*Requirement*. Reproduce verbatim the line where "Careers (497, 40)" occurs, along with all following lines down to the last line of the data.

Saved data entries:

════════

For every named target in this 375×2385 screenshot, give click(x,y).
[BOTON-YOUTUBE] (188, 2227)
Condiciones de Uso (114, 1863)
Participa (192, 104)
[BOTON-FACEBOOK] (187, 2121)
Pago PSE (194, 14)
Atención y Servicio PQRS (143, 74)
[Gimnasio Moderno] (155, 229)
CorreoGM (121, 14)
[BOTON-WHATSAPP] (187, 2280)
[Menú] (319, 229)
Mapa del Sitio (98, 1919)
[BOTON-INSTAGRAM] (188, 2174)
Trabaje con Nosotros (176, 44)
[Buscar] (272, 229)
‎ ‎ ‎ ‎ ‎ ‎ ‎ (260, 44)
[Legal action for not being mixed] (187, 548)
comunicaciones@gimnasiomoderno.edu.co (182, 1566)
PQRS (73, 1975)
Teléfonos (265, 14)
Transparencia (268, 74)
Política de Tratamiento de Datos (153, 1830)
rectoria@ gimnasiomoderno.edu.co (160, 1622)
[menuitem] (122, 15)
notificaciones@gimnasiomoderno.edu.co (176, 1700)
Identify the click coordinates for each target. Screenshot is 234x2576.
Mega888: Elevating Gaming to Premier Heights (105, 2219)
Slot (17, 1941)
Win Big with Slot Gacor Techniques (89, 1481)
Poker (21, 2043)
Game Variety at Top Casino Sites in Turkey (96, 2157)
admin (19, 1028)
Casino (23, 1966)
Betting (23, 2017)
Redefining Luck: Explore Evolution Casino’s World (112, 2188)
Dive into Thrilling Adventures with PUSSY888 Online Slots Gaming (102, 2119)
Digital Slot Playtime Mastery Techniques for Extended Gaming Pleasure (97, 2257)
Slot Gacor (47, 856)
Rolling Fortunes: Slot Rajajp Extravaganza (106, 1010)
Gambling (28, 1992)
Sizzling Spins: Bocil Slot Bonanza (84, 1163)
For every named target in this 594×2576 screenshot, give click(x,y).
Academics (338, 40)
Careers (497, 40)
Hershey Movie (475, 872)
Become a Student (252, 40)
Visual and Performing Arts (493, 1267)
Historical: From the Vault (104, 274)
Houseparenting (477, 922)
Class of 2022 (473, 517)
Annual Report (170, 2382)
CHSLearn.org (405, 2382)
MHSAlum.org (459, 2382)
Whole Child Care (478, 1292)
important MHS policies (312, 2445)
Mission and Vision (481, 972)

════════

*Response to the task*.
Careers (497, 40)
Hershey Movie (475, 872)
Become a Student (252, 40)
Visual and Performing Arts (493, 1267)
Historical: From the Vault (104, 274)
Houseparenting (477, 922)
Class of 2022 (473, 517)
Annual Report (170, 2382)
CHSLearn.org (405, 2382)
MHSAlum.org (459, 2382)
Whole Child Care (478, 1292)
important MHS policies (312, 2445)
Mission and Vision (481, 972)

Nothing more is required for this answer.